To take another example, EU law also provides simplified processes for service of court proceedings. At present, there is no need for permission from the court to serve proceedings in the EU where England has jurisdiction under the relevant EU Convention. A similar exemption exists under Lugano. Were the UK to leave the EU and not accede to Lugano, the parties would need to apply for permission from the court to serve court proceedings in EU Member States, as they do at present where they want to serve on parties in non‐EU countries.
They have to meet various legal tests before they get permission, including whether there is a good arguable case that the claim falls within one of the "jurisdictional gateways" in the English procedure rules, whether the claim has reasonable prospects of success, and whether England is the proper place to bring the claim.

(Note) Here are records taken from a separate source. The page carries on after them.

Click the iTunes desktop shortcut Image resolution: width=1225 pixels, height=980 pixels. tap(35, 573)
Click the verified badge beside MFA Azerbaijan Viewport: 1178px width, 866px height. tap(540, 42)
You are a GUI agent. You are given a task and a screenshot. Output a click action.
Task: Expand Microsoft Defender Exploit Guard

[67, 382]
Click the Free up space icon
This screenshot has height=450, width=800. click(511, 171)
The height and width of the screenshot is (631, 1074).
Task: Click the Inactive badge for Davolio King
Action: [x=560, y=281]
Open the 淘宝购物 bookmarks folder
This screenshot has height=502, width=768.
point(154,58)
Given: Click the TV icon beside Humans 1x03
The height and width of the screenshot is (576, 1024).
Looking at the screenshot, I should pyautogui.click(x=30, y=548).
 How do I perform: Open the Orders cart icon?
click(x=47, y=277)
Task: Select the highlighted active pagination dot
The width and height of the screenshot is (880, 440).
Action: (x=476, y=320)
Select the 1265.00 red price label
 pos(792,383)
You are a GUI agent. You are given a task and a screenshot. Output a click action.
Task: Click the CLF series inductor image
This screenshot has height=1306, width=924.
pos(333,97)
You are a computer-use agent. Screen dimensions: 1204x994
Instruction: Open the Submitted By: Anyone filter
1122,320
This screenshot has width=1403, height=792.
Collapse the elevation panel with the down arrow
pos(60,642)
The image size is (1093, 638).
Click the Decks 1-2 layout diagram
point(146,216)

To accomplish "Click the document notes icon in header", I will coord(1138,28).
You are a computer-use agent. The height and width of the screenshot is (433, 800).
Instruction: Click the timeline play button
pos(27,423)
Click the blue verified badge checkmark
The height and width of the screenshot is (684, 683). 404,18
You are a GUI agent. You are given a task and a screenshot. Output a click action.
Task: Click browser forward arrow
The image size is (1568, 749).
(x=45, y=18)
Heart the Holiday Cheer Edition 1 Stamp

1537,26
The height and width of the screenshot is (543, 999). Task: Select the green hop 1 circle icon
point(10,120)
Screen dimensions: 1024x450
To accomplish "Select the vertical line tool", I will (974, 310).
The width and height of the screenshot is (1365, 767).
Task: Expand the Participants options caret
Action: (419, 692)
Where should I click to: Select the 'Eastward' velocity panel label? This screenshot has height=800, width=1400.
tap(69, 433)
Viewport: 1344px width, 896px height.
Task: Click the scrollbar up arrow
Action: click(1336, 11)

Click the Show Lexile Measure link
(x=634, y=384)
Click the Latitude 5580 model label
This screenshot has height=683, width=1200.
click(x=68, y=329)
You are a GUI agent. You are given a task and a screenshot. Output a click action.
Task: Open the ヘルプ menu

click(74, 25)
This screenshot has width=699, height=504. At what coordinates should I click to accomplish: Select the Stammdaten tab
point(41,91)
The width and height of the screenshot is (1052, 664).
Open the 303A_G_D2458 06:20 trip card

All of this would add time, cost and complexity. Appointing an agent for service of court proceedings in the contract might be an answer.
All of the above post‐Brexit uncertainty may well be avoided by choosing arbitration, which is a wholly private dispute resolution mechanism, which bypasses the court system.
The more informal atmosphere and cooperative nature of arbitration, together with its built‐in flexibilities described above, means that settlement of disputes is common, and business relationships have a good chance of being preserved, in a way that is less obvious in hard fought, public litigation. That is an important concern in the life sciences sector, where collaboration and inter‐ dependence is common.
A version of this article first appeared in the May 2020 edition of the PLG Journal.